I absolutely love all of the talk about transliteracy that’s clogging up my Google Reader. This sounds like a worthwhile and necessary conversation. For the record, the working definition of ‘transliteracy’ is: The ability to read, write and interact across a range of platforms, tools and media from signing and orality through handwriting, print, TV, radio and film, to digital social networks. (PART).
But, I still don’t understand. I’m not trying to be contrarian. I’m not trolling. I’m not against the concept of transliteracy…it’s just that I’ve read all of the relevant blog posts and I still don’t get it. Here’s my quick thought (sure to be fleshed out in a few days):
The whole discussion must be motivated by the digital environment. Really, it has to be. Otherwise, transliteracy is on the downswing. For example, previous generations had communicative methods that were wildly divergent (more so than now). Specifically, look at the deep cognitive differences between reading, writing in longhand, writing in script, navigating the early telephone interchanges, creating telegrams, using a typewriter, understanding Morse code, creating/viewing film, broadcasting/listening to radio and TV, etc., etc…all these things that the well-educated of the 1940s could accomplish. I would argue that the cognitive differences between the platforms, tools, and media of the 1940s far exceed those we are dealing with now, mostly due to the wildly divergent input/output methods. So, there must be something unique about the digital environment, from a cognitive perspective.
Given that the digital is the key, what digital “platforms, tools, and media” are the current proponents of transliteracy talking about? It can’t simply be a difference in input devices…a PC vs. Mac vs. tablet vs. Smartphone sort of thing…the input methods aren’t sufficiently different (e.g., the QWERTY input method), and the only substantive differences are in the instrumental aspects. It also can’t be the output methods…there is no cognitive difference between text on paper and text on digital displays, other than the instrumental aspects behind turning the screen on. Linguistic conventions can’t be the issue, either. Understanding text-message shorthand is no different than understanding telegram shorthand and, in any event, this would be bilingualism, not transliteracy.

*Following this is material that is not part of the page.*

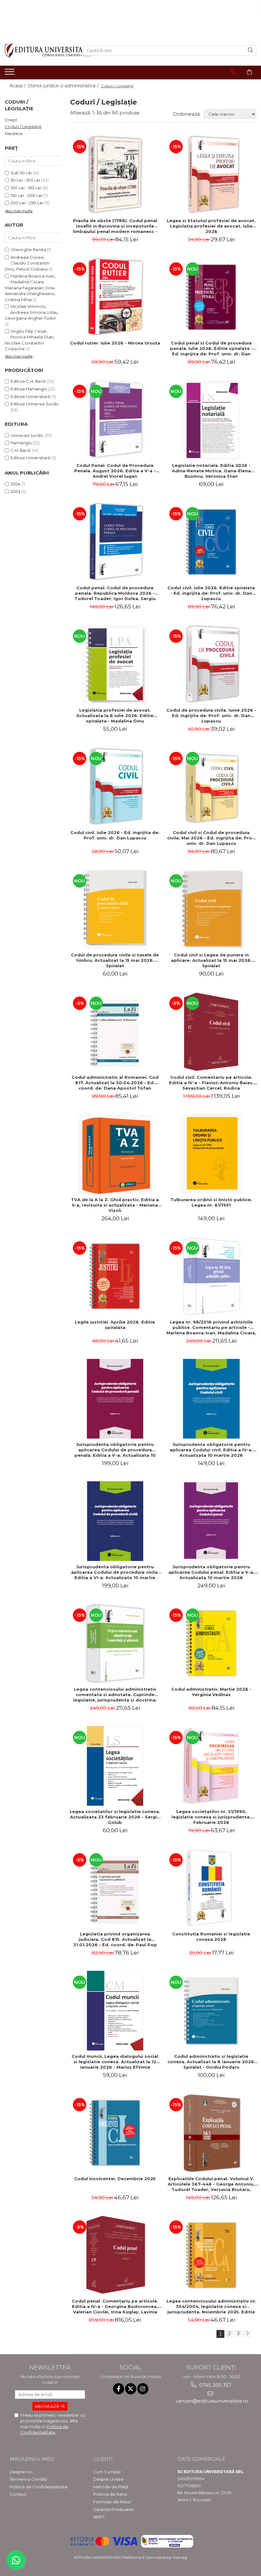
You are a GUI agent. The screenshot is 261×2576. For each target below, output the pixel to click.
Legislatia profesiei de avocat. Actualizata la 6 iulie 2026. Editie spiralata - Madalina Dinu (114, 715)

Could the key to transliteracy be in evaluating the web? No. That’s information literacy. Could the key to transliteracy be found in the ability to create blog posts, tweets, product reviews, comments, bookmarks, etc? Perhaps, though that all seems purely functional.

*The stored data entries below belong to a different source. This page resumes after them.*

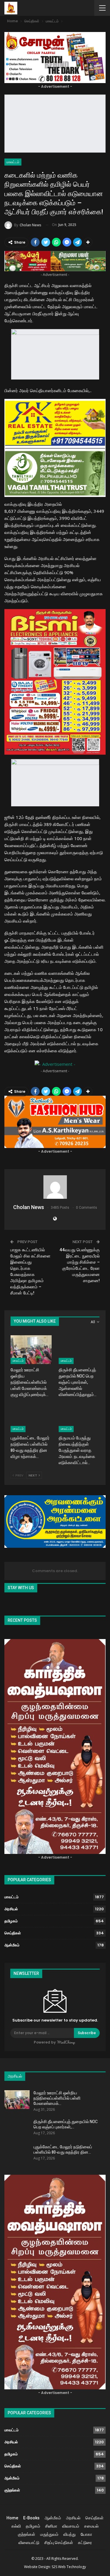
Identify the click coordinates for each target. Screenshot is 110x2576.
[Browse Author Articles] (55, 1187)
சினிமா (51, 2526)
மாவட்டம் (12, 162)
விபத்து (69, 2534)
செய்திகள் (12, 1933)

Old style ‘literacy’ was about the cognitive processes involved in translating the spoken to the written. If the digital environment requires a new “literacy”, then it must reference a shift from the written to something else, and this is where I honestly can’t follow the discussion anymore: what is the non-spoken, non-written element that drives transliteracy. If transliteracy is unique to our time, then I can’t figure out how. If transliteracy is a new term for the code-switching, technology-jumping behavior of recent generations, then why not look to the behavior of earlier generations?
I guess I don’t really know what to make of transliteracy. Again, this is just an impulse post I started seven minutes ago and don’t intend to edit. Such is life when your five-month-old wakes up at 1:30 in the morning. I kind of hope that…whatever transliteracy turns out to be…a little of it rubs off on him.